AW: I am a little bit lucky, because I speak to photographers all the time who have nervous breakdowns when they have to do something commercial and I was never like that. If someone comes and asks you to photograph a cup and saucer, I never had a problem because it kind of tricked my creative side into trying to make a cup and saucer interesting. I did quite an iconic shot a long time ago of a cup and saucer. The people just wanted photos of the cup and saucer and at the end of the shoot, I had my assistant put on lipstick and I did a shot of the lipstick on the edge of the white porcelain cup. I thought they’d never use it because I had stained the inside of this pristine cup, but it gave it a little personality and the people loved it. It didn’t take long for me to do that, maybe an additional five minutes, but it let the people know that I was thinking about the project and not just doing what they asked. Sometimes I find with commercial projects, it’s easier for me to go a hundred miles an hour to satisfy their drawing or idea and get it out of the way so they have it. After you give them what they asked for, then give them another layer. Add something to it.

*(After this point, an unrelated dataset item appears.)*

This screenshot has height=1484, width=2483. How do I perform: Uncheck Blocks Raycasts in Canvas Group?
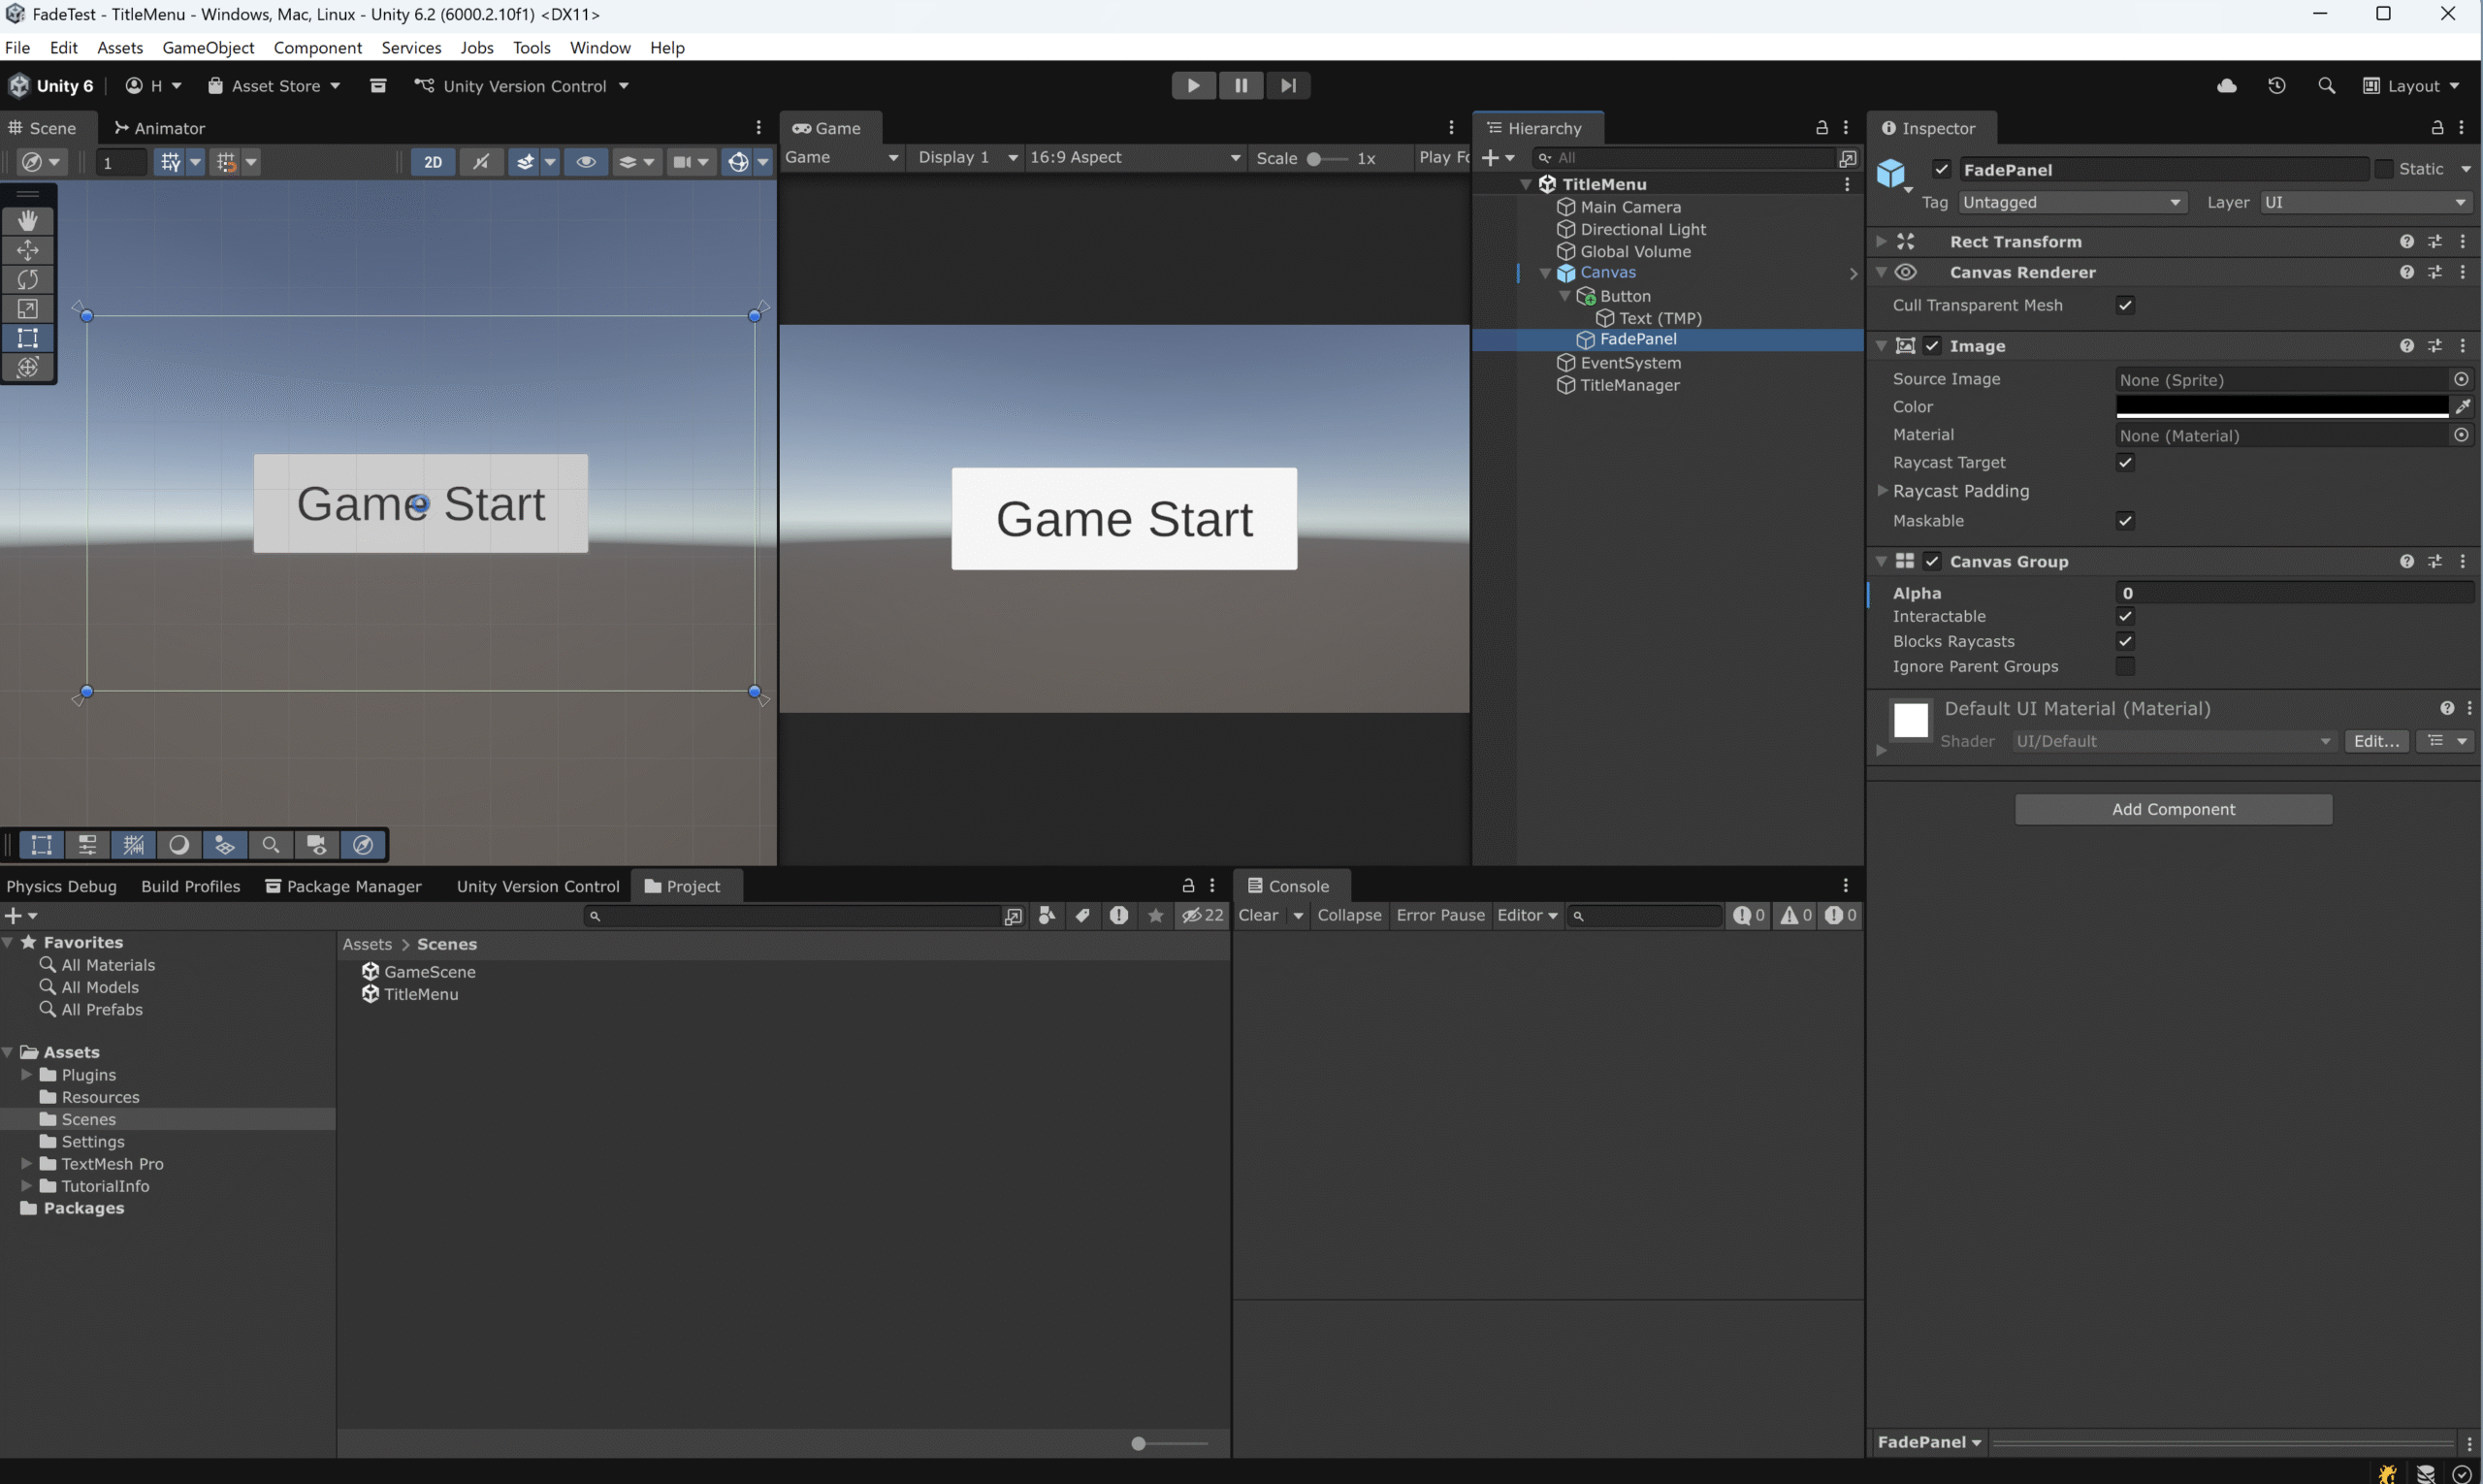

LF: Kind of like injecting creativity into a commercial landscape.
AW: I don’t have a problem with balancing creativity and commercial things. I went to a remote island off of Scotland and spent six weeks there photographing landscapes and nobody was saying, ‘You have to photograph this mountain or that hill or this piece of grass.’ You’re completely free to stop the car at any point and photograph anything you want. There’s tremendous creative freedom when you do something like that. You’re completely in control of it. I find that doing commercial work can actually help you with your personal work. It can sometimes make you sharper, quicker.
LF: Do you have any advice for photographers just starting out?
AW: Preparation. If I challenged a photographer and said, ‘Your assignment is to photograph me tomorrow. How are you going to prepare?’ A lot of photographers would unfortunately say, ‘Well, I made sure my cameras are good and made sure my batteries are working and I tested my lights. I made sure I have all my flashes and lenses ready.’ Good, but that’s all technical preparation. That is absolutely essential and important, but I would view that as only 10% of the preparation you should be doing. The reason I would only give it 10% is because it’s a given that the camera equipment should be prepared. The rest of the time should be creative preparation: what is the lighting going to do? How am I going to make this different? What can I find out about this guy to make the picture more interesting?
I’m not saying the technical isn’t important – if you don’t have a camera you’re not taking a picture. It’s just that for the majority of photographers, preparation is equipment, and there’s so much more.
LF: You have such a diverse and wide-ranging portfolio. Do you have a favorite subject to photograph?
AW: If I’m photographing landscapes for six weeks, I’m desperate to photograph a human being and if I’m photographing fashion models for a month, I’m very happy to get to shoot a still life.
LF: It’s all about balance.
AW: It’s all about changing. I’ve always enjoyed moving around. There’s always a danger of becoming a jack of all trades and a master of none, you know?